His rambling reason, however, must have stumbled on the right words, because his answer was evidently judged favourably:

“Carry on following it,” the chief customs man said, nodding more mildly, indeed with a quiet, enigmatic seriousness that was suddenly transmitted to the faces of the two customs men on either side of him, the way these things do with underlings: somewhat exaggerating the original model, as a result of which an expression of some kind of rigid, implacable solemnity now appeared on the two outer faces, and Köves would not have been astonished—or at least that’s how he felt at this juncture—if they had risen to their feet and saluted or started to sing. Without turning their heads that way, their gazes slipped over toward the chief customs man; he, however, did not move, and he now carried on, once more in his earlier manner:

“Your papers are in order. We shall treat you as if you had been domiciled abroad. Obviously you will wish to continue your original activity. In this envelope,” and here he placed a brown envelope on the table before Köves, “you will find the key and the address of your apartment. Consider it an object that has been on deposit—as if you had left it with us and were now getting it back. Your suitcase will remain here. We’ll let you know when and where you can pick it up.”

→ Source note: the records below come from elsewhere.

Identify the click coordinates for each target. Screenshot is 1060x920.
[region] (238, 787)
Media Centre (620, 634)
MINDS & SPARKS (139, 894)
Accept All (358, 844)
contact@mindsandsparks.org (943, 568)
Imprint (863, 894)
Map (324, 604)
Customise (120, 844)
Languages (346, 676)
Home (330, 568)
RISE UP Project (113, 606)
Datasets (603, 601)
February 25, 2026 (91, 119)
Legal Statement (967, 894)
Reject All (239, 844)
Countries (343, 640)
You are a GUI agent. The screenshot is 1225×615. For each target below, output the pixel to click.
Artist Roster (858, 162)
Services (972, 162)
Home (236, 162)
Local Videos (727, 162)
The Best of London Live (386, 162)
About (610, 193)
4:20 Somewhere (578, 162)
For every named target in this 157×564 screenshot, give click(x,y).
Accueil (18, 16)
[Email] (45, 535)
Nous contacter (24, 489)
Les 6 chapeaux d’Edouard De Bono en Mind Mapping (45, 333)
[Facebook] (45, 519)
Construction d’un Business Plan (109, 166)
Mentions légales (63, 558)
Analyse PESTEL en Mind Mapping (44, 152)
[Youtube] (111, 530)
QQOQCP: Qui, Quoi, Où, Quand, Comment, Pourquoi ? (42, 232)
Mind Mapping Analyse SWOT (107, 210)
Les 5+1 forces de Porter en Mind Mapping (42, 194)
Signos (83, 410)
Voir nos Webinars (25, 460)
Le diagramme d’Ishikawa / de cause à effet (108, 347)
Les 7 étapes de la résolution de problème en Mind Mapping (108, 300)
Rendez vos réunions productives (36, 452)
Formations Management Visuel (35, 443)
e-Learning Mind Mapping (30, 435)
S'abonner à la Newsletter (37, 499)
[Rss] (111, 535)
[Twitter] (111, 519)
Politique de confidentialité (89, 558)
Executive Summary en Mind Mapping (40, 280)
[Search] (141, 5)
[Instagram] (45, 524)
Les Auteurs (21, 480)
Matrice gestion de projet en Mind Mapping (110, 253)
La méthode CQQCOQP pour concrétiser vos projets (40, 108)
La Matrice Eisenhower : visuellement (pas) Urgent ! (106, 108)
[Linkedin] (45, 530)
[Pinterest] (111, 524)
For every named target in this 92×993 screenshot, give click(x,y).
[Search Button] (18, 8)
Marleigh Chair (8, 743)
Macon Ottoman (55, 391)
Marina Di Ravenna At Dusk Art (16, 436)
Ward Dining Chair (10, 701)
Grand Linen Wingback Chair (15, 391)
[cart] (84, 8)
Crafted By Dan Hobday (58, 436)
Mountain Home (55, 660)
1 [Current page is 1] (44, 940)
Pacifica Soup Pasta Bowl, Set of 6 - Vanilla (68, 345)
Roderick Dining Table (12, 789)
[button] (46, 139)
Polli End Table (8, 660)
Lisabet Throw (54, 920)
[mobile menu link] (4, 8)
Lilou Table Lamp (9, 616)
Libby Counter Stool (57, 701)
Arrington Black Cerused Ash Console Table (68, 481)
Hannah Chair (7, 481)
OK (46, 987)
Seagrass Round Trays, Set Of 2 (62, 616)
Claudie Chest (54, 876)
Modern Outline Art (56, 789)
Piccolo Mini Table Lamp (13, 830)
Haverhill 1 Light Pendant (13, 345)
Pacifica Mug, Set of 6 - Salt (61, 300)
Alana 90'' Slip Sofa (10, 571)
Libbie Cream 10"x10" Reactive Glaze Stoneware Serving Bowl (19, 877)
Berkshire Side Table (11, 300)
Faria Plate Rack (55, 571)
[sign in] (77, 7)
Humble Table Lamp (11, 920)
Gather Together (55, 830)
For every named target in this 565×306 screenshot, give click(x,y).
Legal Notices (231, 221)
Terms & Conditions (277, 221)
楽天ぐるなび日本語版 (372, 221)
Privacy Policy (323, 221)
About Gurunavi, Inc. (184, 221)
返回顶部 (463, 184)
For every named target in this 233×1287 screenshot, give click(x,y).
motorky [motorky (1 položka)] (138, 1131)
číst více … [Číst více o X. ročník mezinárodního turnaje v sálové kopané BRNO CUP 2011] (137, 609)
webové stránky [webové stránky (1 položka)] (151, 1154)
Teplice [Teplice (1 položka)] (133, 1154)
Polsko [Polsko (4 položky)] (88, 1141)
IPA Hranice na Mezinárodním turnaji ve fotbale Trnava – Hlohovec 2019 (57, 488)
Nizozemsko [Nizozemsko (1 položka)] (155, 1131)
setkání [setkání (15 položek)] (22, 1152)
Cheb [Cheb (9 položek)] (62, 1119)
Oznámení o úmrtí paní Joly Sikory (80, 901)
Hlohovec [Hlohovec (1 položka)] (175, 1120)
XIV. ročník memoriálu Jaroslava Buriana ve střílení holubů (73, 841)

He fell silent. Then in a tone which, apart from a certain conditioned mechanicalness, expressed nothing: no promise, but also no rejection:

“Welcome back!” and stretching out his arm he pointed toward the door.

CHAPTER TWO
On waking the next day. Preliminaries. Köves sits down
.

Although he had been allocated his home, Köves did not spend the remaining hours of that night in his bed; as to exactly where he did spend them, in the first moments of starting up from an, in all likelihood, brief and light, yet nonetheless all-obliterating dream, maybe he did not know either. The sky had assumed a glassy brightness; his limbs felt stiff and numb, his shoulder blades were pressed up against the back of a bench in the park area of a public square, his neck felt as if it had been dislocated: it could be that as he was sleeping he had simply laid it on the shoulder of the stranger seated next to him, a basically well-built, tubby man wearing a polka-dot bow-tie.